• _Consigna 1_
Enumera todo lo que sigue a las palabras "es un libro" cada vez que aparecen en el fragmento.
• _Consigna 2_
Transcribe el pasaje del fragmento que comienza con "Nos salva del" y sigue hasta "eran para felicitarme.".

• _Fragmento_
------------------------
Es un libro para leer en buen estado de salud mental y física. No cualquiera soporta los embates de las desviaciones humanas más crueles. Es necesario. Solo nombrando lo innombrable podremos evitarlo algún día.
Es un libro que denuncia, es un libro solidario, es un libro que nos arrincona y nos lleva a límites que jamás hubiéramos pensado.
Y, sobre todo, es un libro que nos salva.
Nos salva del horror.
Cristian Valencia
I
El día que murió Luis Alfredo Garavito, el asesino serial de niños más cruel y despiadado de la historia, recibí muchas llamadas y mensajes. La mayoría eran para felicitarme.
------------------------
• _Datos sin procesar_

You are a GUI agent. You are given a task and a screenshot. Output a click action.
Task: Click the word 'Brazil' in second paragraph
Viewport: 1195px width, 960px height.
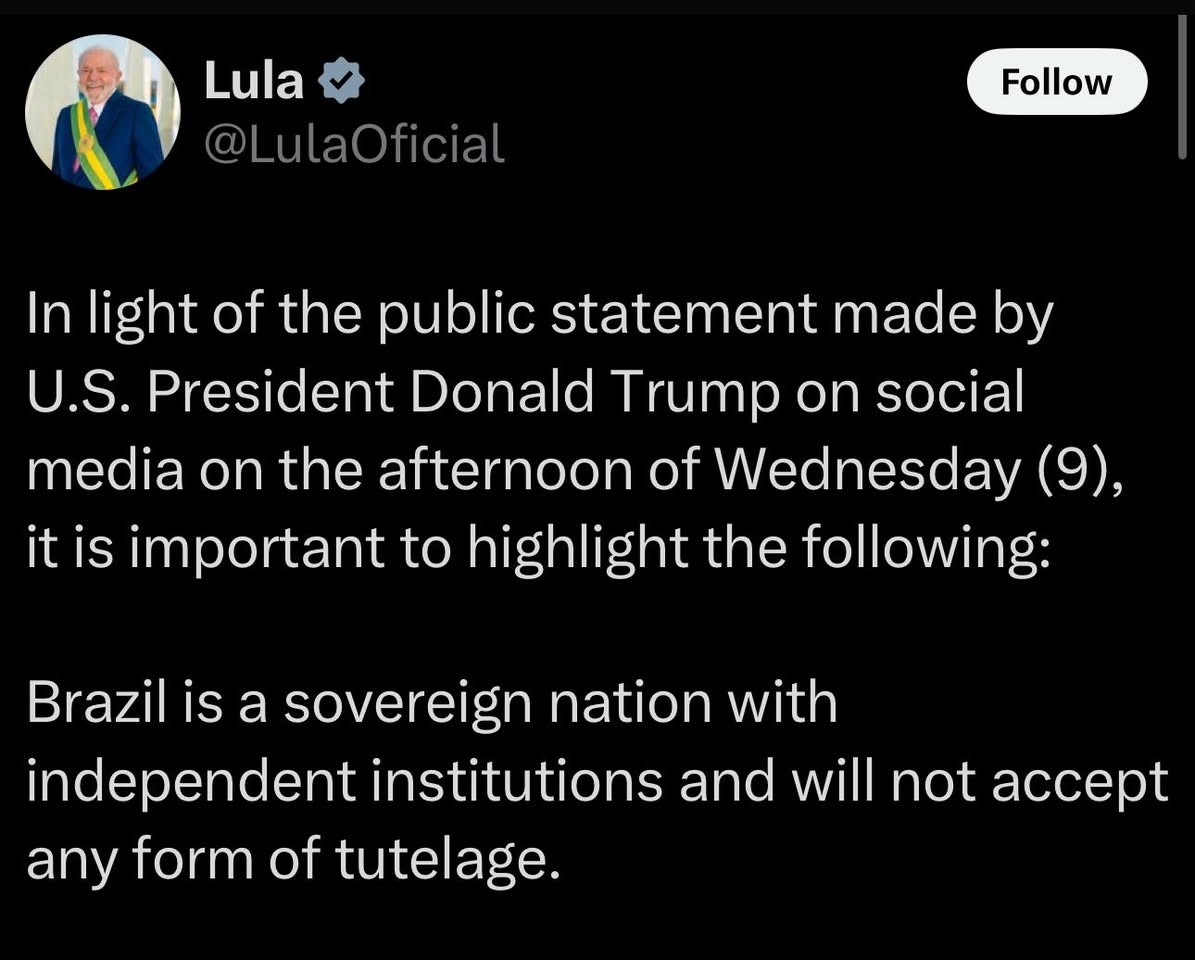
------------------------
• _Solución desarrollada 1_
- para leer en buen estado de salud mental y física
- que denuncia
- solidario
- que nos arrincona y nos lleva a límites que jamás hubiéramos pensado
- que nos salva

• _Solución desarrollada 2_
Nos salva del horror.
Cristian Valencia
I
El día que murió Luis Alfredo Garavito, el asesino serial de niños más cruel y despiadado de la historia, recibí muchas llamadas y mensajes. La mayoría eran para felicitarme.